Extracted data entries:
=== Section Start ===

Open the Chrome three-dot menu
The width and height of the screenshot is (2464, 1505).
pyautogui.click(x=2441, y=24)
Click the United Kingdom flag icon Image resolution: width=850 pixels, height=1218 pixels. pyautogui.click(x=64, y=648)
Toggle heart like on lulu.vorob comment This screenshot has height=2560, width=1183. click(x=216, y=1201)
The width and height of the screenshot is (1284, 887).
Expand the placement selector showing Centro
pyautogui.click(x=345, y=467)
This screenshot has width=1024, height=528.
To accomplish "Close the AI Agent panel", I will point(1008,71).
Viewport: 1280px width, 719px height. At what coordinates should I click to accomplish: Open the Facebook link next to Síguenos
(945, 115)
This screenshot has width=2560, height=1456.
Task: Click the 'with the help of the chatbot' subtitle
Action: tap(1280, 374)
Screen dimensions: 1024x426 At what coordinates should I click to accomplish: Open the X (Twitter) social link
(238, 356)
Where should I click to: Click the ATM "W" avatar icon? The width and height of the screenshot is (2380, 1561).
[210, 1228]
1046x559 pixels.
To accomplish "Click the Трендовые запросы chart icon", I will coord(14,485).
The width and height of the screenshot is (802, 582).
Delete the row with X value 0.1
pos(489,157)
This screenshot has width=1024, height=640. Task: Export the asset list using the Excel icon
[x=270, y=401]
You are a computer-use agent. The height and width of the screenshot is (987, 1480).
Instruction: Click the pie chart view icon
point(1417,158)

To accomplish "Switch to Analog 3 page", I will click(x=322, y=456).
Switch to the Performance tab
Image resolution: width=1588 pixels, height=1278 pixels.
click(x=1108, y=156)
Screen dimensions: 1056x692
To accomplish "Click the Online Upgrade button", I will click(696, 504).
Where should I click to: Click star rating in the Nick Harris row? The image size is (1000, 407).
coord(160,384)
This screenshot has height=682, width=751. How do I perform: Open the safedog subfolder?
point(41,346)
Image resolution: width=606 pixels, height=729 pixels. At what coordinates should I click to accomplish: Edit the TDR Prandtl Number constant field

=== Section End ===

_What is expected_: Output, please, only the lines running from the start of the entries through the line that contains "Click the United", including both of those lines.

_Worked solution_:
Open the Chrome three-dot menu
The width and height of the screenshot is (2464, 1505).
pyautogui.click(x=2441, y=24)
Click the United Kingdom flag icon Image resolution: width=850 pixels, height=1218 pixels. pyautogui.click(x=64, y=648)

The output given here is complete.